Fix Broken Backlinks
Imagine each webpage as a sheet of paper. Each hyperlink on it is a path for web traffic to flow through. Now imagine pouring a glass of water over that paper; the water in this metaphor flows through all the links. PageRank flows through links just like the water in our example. Several factors affect how much flows through each link. Such as text-size, boldness, “no-follow”attributes, emphasis, heading size, and other HTML markup.
Each webpage has it’s own “surface area” of internal and external links. When you create a backlink on someone’s webpage you are adding your URL to the “surface area” of the linking site. Pagerank from the linking page/domain flows to your page, then pours over the surface area of said webpage.
Too many links dilutes the PageRank, causing an unwanted “leak” of PageRank. So be careful, and audit the number of links on your webpages from periodically.
Going back to the metaphor — Imagine what happens with a broken link.

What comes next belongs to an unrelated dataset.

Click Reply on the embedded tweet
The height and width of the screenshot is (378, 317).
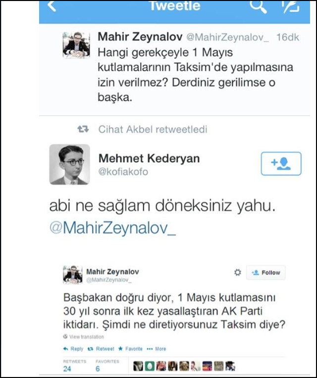coord(73,349)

The PageRank flowing into the page will dry up if there is no webpage to receive it. That’s where 404 error pages save the day, kinda. They offer an alternative route for the PageRank to flow through. It is important to have a 404 page which includes hyperlinks with which you want to share the recovered PageRank, as it’ll flows across your 404 page just the same.
Using 301 Redirects
So you’ve already built up some backlinks to a specific URL on your website. If you change the URL at some time you’ll want to do it properly.
- Change the URL to the desired “slug” or URI.

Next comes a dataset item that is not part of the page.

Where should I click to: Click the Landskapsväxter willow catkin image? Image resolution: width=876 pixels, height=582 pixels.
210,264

- Create a 301 redirect via your Content Management System, a plugin, or if those aren’t options — your web server configuration.
Please Note: It’s a bad idea to manually use your web server config files. It’s impractical and will not scale well, although it will work if your use case requires it.
It would be a good idea to use Google Analytics or audit your server logs to track 404 errors. Whenever you see a 404 error redirect it to the most relevant page on your site. This can be an individual product/post, a category page, or some other webpage.
If you do not want to redirect the page, or want it deleted from Google and other search engines, return a 410 error code. This lets bots and spiders indexing your site know you no longer want this in search engines. It also distributes the old webpage’s PageRank via the 404 page template. Use a CMS plugin such as Yoast SEO for WordPress, or web server logs to manage your redirects.